Scientific classification
- Kingdom: Animalia
- Phylum: Chordata
- Class: Mammalia
- Order: Chiroptera
- Family: Rhinonycteridae
- Genus: Triaenops
- Species: T. persicus
- Binomial name: Triaenops persicus Dobson, 1871

= Rufous trident bat =

- Genus: Triaenops
- Species: persicus
- Authority: Dobson, 1871
- Conservation status: LC

Species of bat

The rufous trident bat, Persian trident bat, or triple nose-leaf bat (Triaenops persicus) is a species of bat in the genus Triaenops. It occurs in southwestern Pakistan, southern Iran, the United Arab Emirates, Oman, and Yemen. In the last country, it occurs together with the much smaller Triaenops parvus. Populations from Madagascar and mainland Africa have also been assigned to T. persicus, but are referable to the species Triaenops menamena and Triaenops afer, respectively. Madagascar populations have also been referred to as Triaenops rufus, but this name is a synonym of T. persicus.
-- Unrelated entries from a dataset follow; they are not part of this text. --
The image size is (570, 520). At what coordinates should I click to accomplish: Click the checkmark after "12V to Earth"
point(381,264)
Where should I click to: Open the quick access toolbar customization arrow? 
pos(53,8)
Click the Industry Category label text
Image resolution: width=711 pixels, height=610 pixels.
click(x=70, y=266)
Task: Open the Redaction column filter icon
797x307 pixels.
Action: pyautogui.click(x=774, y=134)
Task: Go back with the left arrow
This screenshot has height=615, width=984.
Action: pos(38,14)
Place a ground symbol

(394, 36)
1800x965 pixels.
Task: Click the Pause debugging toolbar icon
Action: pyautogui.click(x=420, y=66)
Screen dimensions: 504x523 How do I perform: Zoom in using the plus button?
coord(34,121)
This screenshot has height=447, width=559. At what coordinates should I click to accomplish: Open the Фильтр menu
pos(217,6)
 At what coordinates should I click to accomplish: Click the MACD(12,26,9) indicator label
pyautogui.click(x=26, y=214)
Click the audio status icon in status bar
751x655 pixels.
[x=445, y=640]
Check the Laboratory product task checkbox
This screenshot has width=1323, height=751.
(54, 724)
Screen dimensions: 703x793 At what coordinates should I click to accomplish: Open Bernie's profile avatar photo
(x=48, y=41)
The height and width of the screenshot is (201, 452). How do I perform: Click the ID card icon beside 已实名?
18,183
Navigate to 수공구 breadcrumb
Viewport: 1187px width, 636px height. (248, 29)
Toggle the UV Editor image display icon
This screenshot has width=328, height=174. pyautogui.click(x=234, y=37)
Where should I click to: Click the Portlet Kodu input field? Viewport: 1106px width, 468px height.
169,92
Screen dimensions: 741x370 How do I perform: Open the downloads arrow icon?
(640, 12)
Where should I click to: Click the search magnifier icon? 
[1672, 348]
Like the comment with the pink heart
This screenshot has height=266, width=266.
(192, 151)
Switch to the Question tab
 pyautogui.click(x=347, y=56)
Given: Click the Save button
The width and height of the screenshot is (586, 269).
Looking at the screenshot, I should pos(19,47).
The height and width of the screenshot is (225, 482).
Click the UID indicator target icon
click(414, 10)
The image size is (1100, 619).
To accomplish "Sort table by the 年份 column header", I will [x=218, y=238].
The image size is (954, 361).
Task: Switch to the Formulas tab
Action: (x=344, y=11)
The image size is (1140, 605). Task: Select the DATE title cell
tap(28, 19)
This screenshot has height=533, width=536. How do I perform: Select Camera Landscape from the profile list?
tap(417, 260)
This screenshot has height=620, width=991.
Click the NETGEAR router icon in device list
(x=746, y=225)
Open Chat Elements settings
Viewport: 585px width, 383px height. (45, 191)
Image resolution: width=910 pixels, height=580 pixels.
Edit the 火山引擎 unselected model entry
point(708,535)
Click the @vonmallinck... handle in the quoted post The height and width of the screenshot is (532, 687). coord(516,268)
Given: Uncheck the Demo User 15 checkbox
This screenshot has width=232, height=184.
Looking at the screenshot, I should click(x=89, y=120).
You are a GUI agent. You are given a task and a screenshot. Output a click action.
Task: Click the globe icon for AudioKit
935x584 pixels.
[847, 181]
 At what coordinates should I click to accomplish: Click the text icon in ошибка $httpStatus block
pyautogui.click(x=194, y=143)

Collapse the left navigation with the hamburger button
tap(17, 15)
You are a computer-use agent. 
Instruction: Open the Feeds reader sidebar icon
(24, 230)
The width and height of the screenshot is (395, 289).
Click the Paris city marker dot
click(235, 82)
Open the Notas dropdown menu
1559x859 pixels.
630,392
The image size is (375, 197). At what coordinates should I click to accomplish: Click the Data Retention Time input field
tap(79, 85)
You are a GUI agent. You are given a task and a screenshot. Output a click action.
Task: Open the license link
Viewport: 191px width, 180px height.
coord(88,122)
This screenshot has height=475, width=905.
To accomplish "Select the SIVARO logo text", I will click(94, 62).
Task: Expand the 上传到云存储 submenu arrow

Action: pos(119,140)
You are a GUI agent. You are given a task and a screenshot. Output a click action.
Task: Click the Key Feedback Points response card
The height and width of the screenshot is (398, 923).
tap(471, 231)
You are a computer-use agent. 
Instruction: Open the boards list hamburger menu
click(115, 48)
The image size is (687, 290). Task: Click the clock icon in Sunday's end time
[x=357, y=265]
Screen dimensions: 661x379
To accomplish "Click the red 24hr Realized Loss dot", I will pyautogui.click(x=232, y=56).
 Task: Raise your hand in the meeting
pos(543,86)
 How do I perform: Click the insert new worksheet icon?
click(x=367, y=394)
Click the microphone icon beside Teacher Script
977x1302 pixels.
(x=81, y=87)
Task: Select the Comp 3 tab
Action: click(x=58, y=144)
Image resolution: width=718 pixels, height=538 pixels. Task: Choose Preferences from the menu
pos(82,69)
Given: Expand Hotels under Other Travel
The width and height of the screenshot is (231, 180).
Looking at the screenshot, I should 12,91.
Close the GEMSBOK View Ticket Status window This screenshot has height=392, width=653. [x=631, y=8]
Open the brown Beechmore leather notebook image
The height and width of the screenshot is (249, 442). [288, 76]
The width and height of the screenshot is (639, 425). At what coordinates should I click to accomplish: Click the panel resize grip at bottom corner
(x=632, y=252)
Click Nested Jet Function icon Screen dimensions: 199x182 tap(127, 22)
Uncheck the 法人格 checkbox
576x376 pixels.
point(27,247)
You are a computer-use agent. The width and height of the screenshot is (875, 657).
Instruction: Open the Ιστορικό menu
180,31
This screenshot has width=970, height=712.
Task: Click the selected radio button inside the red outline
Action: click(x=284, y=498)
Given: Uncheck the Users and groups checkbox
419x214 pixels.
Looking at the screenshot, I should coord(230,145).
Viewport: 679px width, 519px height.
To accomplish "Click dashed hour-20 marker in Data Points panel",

Findings from a study incorporating morphological data and echolocation calls have suggested that populations in the Rift Valley in Kenya (Nakuru, Baringo, and Pokot counties), previously believed to be Triaenops afer, are actually populations of T. persicus, although with some differentiation from the Middle Eastern populations in terms of both cranial morphology and vocalisations.